Stored items
"""
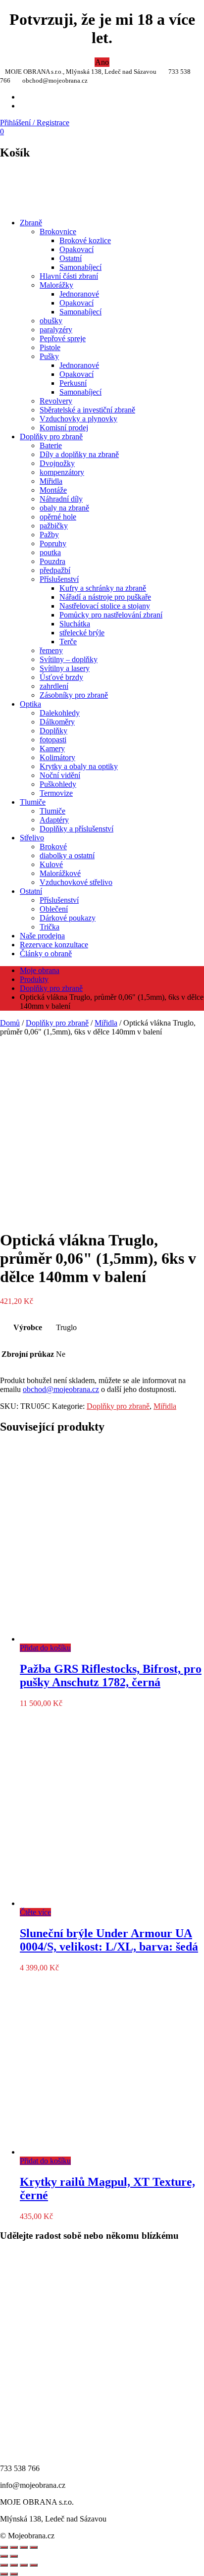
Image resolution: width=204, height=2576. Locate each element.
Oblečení (54, 909)
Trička (49, 927)
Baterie (51, 445)
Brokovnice (58, 231)
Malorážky (56, 285)
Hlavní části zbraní (69, 276)
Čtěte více (35, 1912)
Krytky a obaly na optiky (79, 766)
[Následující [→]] (14, 2556)
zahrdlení (54, 686)
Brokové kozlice (85, 240)
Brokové (53, 846)
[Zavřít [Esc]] (4, 2547)
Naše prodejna (42, 935)
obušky (51, 320)
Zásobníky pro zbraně (74, 695)
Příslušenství (59, 579)
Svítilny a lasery (65, 668)
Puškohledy (58, 784)
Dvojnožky (57, 463)
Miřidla (51, 481)
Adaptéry (54, 820)
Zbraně (31, 222)
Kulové (51, 864)
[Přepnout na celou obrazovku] (14, 2565)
"""
- [EXERCISE PROMPT] Above are some lines. Repeat exactly, and only, those from the line that has "Krytky a obaly na optiky (79, 766)" through the line that has "Příslušenství (59, 579)".

- [ANSWER]
Krytky a obaly na optiky (79, 766)
[Následující [→]] (14, 2556)
zahrdlení (54, 686)
Brokové kozlice (85, 240)
Brokové (53, 846)
[Zavřít [Esc]] (4, 2547)
Naše prodejna (42, 935)
obušky (51, 320)
Zásobníky pro zbraně (74, 695)
Příslušenství (59, 579)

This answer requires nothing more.